Problem statement:
Write out every line of the material below, reproducing each one without any alteration.
====== Record extracts ======
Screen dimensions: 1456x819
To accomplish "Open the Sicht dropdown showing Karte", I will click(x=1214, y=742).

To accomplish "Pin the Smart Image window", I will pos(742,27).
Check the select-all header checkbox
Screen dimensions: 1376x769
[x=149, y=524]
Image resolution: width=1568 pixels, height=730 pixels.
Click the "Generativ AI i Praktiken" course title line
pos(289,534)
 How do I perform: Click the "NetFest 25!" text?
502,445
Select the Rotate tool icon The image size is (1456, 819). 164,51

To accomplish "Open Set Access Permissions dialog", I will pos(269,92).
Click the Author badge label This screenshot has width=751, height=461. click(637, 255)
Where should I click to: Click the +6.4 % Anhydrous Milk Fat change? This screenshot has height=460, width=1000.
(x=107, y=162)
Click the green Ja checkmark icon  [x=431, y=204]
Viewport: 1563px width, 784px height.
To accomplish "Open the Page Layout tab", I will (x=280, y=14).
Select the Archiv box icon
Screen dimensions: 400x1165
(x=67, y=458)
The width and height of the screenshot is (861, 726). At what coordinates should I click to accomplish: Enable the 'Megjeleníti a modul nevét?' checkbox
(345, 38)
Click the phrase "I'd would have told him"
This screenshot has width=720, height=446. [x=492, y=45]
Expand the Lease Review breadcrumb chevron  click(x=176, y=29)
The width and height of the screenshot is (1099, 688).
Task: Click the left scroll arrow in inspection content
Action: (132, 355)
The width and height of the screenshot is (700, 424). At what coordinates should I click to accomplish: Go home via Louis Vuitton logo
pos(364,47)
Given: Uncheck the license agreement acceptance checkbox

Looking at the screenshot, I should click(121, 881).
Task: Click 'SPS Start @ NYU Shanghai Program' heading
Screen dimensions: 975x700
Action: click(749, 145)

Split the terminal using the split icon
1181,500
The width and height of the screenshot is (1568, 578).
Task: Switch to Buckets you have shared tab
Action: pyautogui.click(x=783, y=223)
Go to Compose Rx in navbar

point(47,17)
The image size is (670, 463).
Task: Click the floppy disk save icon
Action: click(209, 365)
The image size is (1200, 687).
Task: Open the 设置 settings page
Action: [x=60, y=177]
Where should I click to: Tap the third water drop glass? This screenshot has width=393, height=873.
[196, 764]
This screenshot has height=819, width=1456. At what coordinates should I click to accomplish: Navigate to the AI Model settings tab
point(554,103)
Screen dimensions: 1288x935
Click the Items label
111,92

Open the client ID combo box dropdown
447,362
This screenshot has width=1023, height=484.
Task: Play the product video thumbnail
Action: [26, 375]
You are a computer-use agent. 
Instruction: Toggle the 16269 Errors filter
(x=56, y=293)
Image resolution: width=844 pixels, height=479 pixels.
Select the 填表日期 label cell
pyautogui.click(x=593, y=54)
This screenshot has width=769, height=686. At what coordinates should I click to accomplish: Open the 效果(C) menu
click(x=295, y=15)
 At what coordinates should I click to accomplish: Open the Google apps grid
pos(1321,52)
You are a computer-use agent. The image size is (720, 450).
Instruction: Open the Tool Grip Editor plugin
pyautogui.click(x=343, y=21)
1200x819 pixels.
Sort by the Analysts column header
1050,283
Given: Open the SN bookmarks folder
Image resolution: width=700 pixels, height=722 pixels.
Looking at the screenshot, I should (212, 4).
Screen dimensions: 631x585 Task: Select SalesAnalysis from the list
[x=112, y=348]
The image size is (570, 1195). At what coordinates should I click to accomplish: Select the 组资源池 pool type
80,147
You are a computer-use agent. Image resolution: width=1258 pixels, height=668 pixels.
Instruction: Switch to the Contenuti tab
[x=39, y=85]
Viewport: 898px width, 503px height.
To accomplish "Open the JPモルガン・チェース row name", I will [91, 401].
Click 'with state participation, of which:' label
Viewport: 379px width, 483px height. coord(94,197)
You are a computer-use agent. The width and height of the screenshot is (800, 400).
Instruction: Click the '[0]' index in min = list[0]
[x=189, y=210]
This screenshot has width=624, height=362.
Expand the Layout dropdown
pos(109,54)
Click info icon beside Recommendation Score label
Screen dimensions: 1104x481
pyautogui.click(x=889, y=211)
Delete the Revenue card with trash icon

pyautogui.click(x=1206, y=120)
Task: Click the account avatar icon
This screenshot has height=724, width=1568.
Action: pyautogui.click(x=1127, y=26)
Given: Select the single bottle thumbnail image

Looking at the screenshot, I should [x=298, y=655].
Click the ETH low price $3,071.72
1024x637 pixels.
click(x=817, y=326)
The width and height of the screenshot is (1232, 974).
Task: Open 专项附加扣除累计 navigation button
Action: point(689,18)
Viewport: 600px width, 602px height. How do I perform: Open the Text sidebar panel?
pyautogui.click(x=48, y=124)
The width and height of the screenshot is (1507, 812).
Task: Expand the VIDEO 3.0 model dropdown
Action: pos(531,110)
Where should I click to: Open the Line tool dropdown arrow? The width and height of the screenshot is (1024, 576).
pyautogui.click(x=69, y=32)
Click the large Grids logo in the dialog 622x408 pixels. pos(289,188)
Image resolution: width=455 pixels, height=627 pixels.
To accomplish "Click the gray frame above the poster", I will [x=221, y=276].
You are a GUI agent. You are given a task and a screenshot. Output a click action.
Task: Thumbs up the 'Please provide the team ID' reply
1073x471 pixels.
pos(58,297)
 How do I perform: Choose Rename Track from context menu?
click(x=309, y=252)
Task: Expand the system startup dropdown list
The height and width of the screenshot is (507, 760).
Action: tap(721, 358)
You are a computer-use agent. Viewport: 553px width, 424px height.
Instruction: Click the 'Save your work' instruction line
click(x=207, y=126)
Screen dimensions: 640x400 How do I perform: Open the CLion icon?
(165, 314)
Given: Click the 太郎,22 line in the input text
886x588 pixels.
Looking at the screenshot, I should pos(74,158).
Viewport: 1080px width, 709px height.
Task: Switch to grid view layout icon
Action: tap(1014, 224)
======
Answer to the exercise:
Screen dimensions: 1456x819
To accomplish "Open the Sicht dropdown showing Karte", I will click(x=1214, y=742).

To accomplish "Pin the Smart Image window", I will pos(742,27).
Check the select-all header checkbox
Screen dimensions: 1376x769
[x=149, y=524]
Image resolution: width=1568 pixels, height=730 pixels.
Click the "Generativ AI i Praktiken" course title line
pos(289,534)
 How do I perform: Click the "NetFest 25!" text?
502,445
Select the Rotate tool icon The image size is (1456, 819). 164,51

To accomplish "Open Set Access Permissions dialog", I will pos(269,92).
Click the Author badge label This screenshot has width=751, height=461. click(637, 255)
Where should I click to: Click the +6.4 % Anhydrous Milk Fat change? This screenshot has height=460, width=1000.
(x=107, y=162)
Click the green Ja checkmark icon  [x=431, y=204]
Viewport: 1563px width, 784px height.
To accomplish "Open the Page Layout tab", I will (x=280, y=14).
Select the Archiv box icon
Screen dimensions: 400x1165
(x=67, y=458)
The width and height of the screenshot is (861, 726). At what coordinates should I click to accomplish: Enable the 'Megjeleníti a modul nevét?' checkbox
(345, 38)
Click the phrase "I'd would have told him"
This screenshot has width=720, height=446. [x=492, y=45]
Expand the Lease Review breadcrumb chevron  click(x=176, y=29)
The width and height of the screenshot is (1099, 688).
Task: Click the left scroll arrow in inspection content
Action: (132, 355)
The width and height of the screenshot is (700, 424). At what coordinates should I click to accomplish: Go home via Louis Vuitton logo
pos(364,47)
Given: Uncheck the license agreement acceptance checkbox

Looking at the screenshot, I should click(121, 881).
Task: Click 'SPS Start @ NYU Shanghai Program' heading
Screen dimensions: 975x700
Action: click(749, 145)

Split the terminal using the split icon
1181,500
The width and height of the screenshot is (1568, 578).
Task: Switch to Buckets you have shared tab
Action: pyautogui.click(x=783, y=223)
Go to Compose Rx in navbar

point(47,17)
The image size is (670, 463).
Task: Click the floppy disk save icon
Action: click(209, 365)
The image size is (1200, 687).
Task: Open the 设置 settings page
Action: [x=60, y=177]
Where should I click to: Tap the third water drop glass? This screenshot has width=393, height=873.
[196, 764]
This screenshot has height=819, width=1456. At what coordinates should I click to accomplish: Navigate to the AI Model settings tab
point(554,103)
Screen dimensions: 1288x935
Click the Items label
111,92

Open the client ID combo box dropdown
447,362
This screenshot has width=1023, height=484.
Task: Play the product video thumbnail
Action: [26, 375]
You are a computer-use agent. 
Instruction: Toggle the 16269 Errors filter
(x=56, y=293)
Image resolution: width=844 pixels, height=479 pixels.
Select the 填表日期 label cell
pyautogui.click(x=593, y=54)
This screenshot has width=769, height=686. At what coordinates should I click to accomplish: Open the 效果(C) menu
click(x=295, y=15)
 At what coordinates should I click to accomplish: Open the Google apps grid
pos(1321,52)
You are a computer-use agent. The image size is (720, 450).
Instruction: Open the Tool Grip Editor plugin
pyautogui.click(x=343, y=21)
1200x819 pixels.
Sort by the Analysts column header
1050,283
Given: Open the SN bookmarks folder
Image resolution: width=700 pixels, height=722 pixels.
Looking at the screenshot, I should (212, 4).
Screen dimensions: 631x585 Task: Select SalesAnalysis from the list
[x=112, y=348]
The image size is (570, 1195). At what coordinates should I click to accomplish: Select the 组资源池 pool type
80,147
You are a computer-use agent. Image resolution: width=1258 pixels, height=668 pixels.
Instruction: Switch to the Contenuti tab
[x=39, y=85]
Viewport: 898px width, 503px height.
To accomplish "Open the JPモルガン・チェース row name", I will [91, 401].
Click 'with state participation, of which:' label
Viewport: 379px width, 483px height. coord(94,197)
You are a computer-use agent. The width and height of the screenshot is (800, 400).
Instruction: Click the '[0]' index in min = list[0]
[x=189, y=210]
This screenshot has width=624, height=362.
Expand the Layout dropdown
pos(109,54)
Click info icon beside Recommendation Score label
Screen dimensions: 1104x481
pyautogui.click(x=889, y=211)
Delete the Revenue card with trash icon

pyautogui.click(x=1206, y=120)
Task: Click the account avatar icon
This screenshot has height=724, width=1568.
Action: pyautogui.click(x=1127, y=26)
Given: Select the single bottle thumbnail image

Looking at the screenshot, I should [x=298, y=655].
Click the ETH low price $3,071.72
1024x637 pixels.
click(x=817, y=326)
The width and height of the screenshot is (1232, 974).
Task: Open 专项附加扣除累计 navigation button
Action: point(689,18)
Viewport: 600px width, 602px height. How do I perform: Open the Text sidebar panel?
pyautogui.click(x=48, y=124)
The width and height of the screenshot is (1507, 812).
Task: Expand the VIDEO 3.0 model dropdown
Action: pos(531,110)
Where should I click to: Open the Line tool dropdown arrow? The width and height of the screenshot is (1024, 576).
pyautogui.click(x=69, y=32)
Click the large Grids logo in the dialog 622x408 pixels. pos(289,188)
Image resolution: width=455 pixels, height=627 pixels.
To accomplish "Click the gray frame above the poster", I will [x=221, y=276].
You are a GUI agent. You are given a task and a screenshot. Output a click action.
Task: Thumbs up the 'Please provide the team ID' reply
1073x471 pixels.
pos(58,297)
 How do I perform: Choose Rename Track from context menu?
click(x=309, y=252)
Task: Expand the system startup dropdown list
The height and width of the screenshot is (507, 760).
Action: tap(721, 358)
You are a computer-use agent. Viewport: 553px width, 424px height.
Instruction: Click the 'Save your work' instruction line
click(x=207, y=126)
Screen dimensions: 640x400 How do I perform: Open the CLion icon?
(165, 314)
Given: Click the 太郎,22 line in the input text
886x588 pixels.
Looking at the screenshot, I should pos(74,158).
Viewport: 1080px width, 709px height.
Task: Switch to grid view layout icon
Action: tap(1014, 224)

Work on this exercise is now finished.